**EXCERPTED DATA**
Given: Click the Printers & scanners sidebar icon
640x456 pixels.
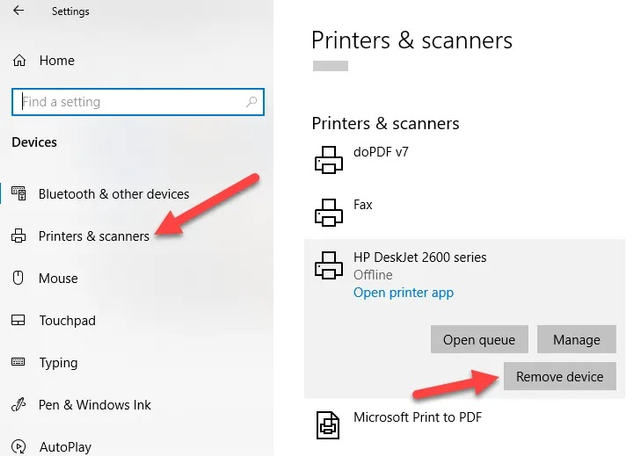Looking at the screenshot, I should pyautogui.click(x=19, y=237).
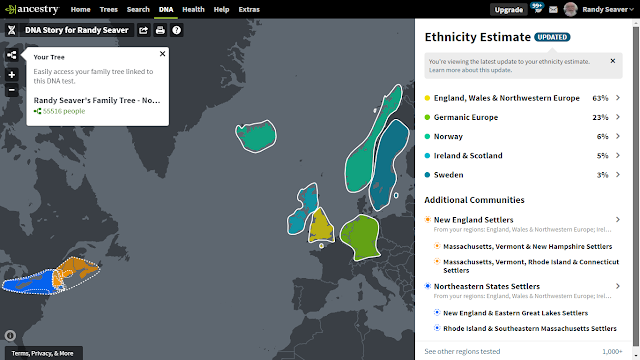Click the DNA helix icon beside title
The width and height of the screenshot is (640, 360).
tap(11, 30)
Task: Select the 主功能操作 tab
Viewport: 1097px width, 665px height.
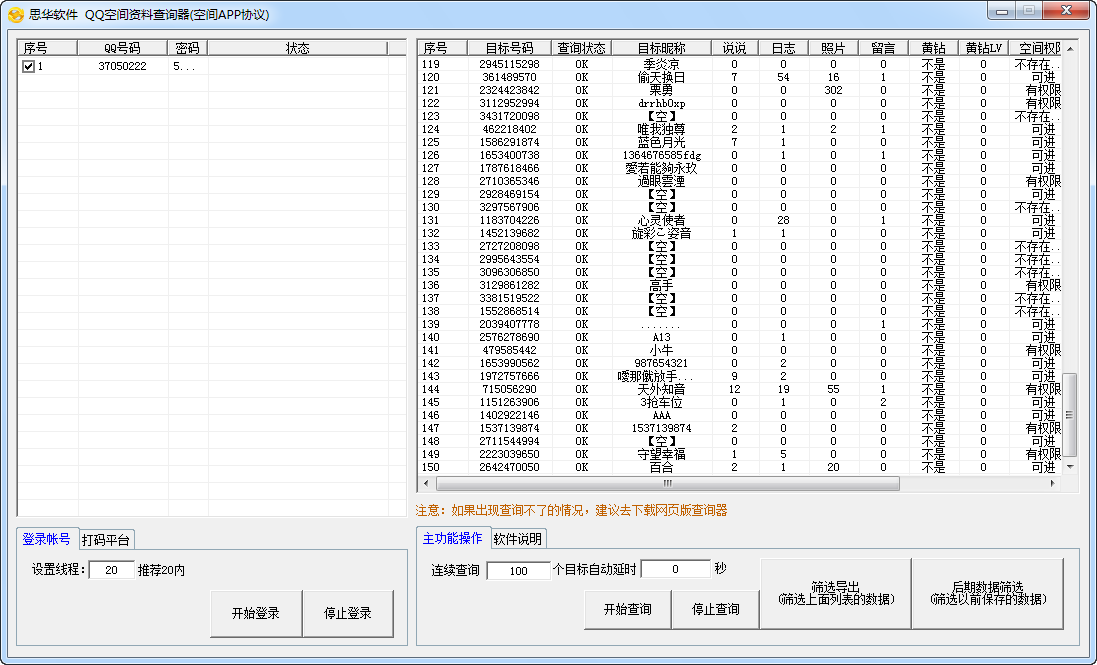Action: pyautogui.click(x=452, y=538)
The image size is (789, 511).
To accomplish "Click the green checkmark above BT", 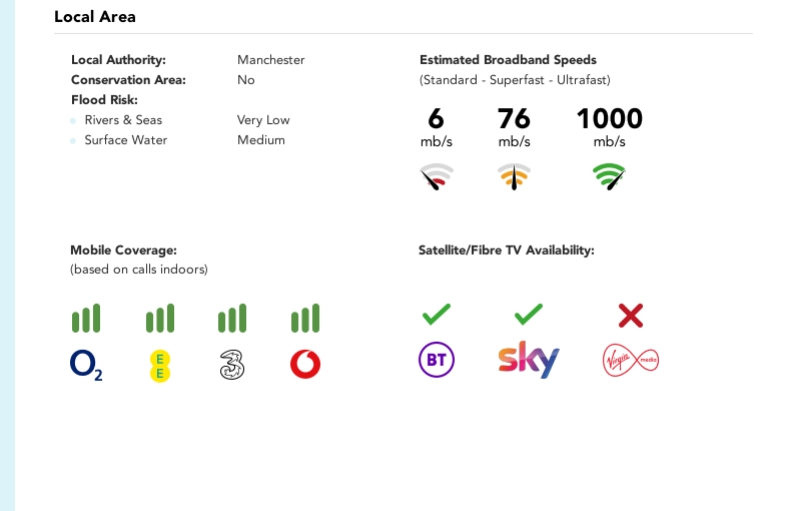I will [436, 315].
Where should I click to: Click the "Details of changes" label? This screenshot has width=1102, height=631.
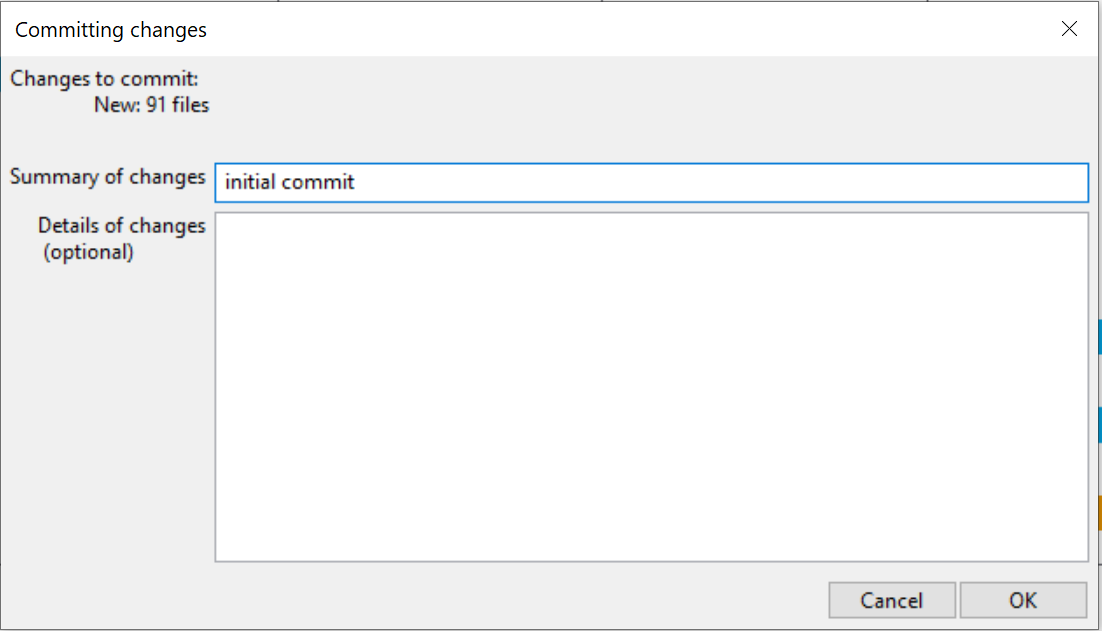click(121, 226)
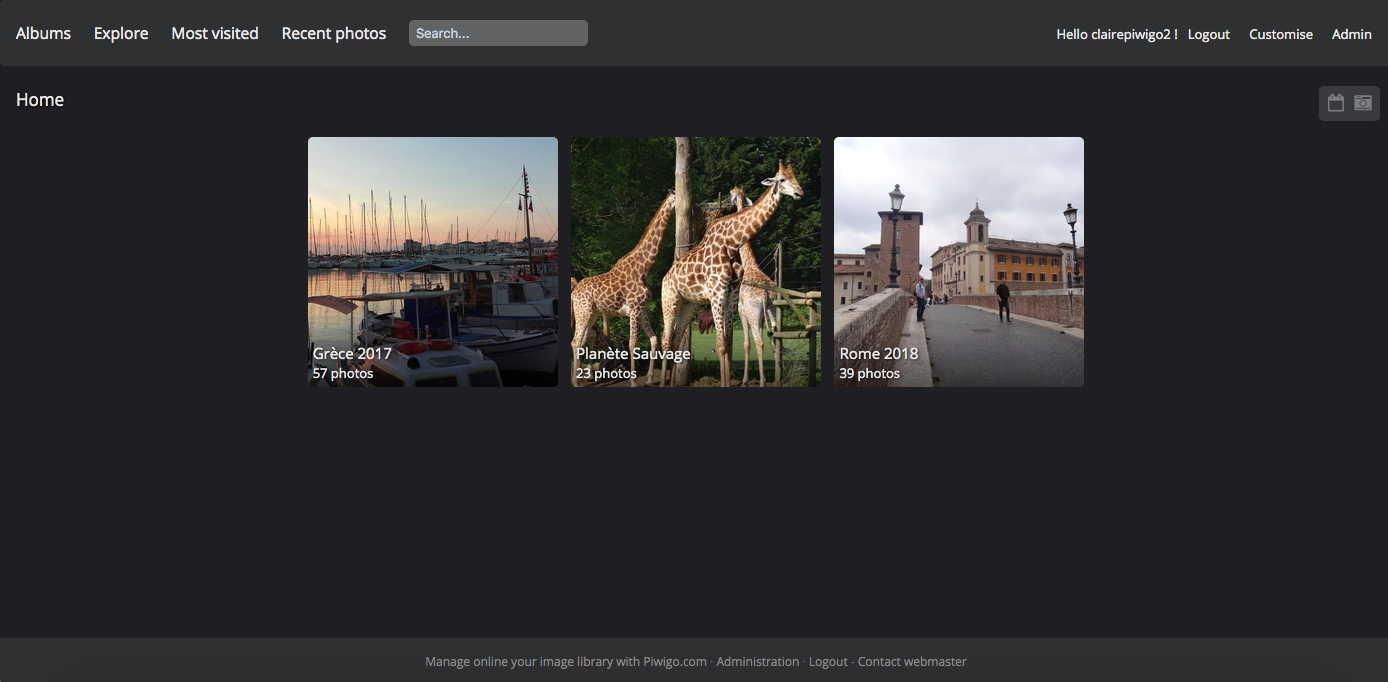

**TASK DIRECTIONS**
Retyping should start at the first line of the data above and stop after the line with "Task: Select the 主功能操作 tab", and no picture should be included.

**RESULT OF THIS EXERCISE**
Given: Click the Printers & scanners sidebar icon
640x456 pixels.
Looking at the screenshot, I should pyautogui.click(x=19, y=237).
Click the DNA helix icon beside title
The width and height of the screenshot is (640, 360).
tap(11, 30)
Task: Select the 主功能操作 tab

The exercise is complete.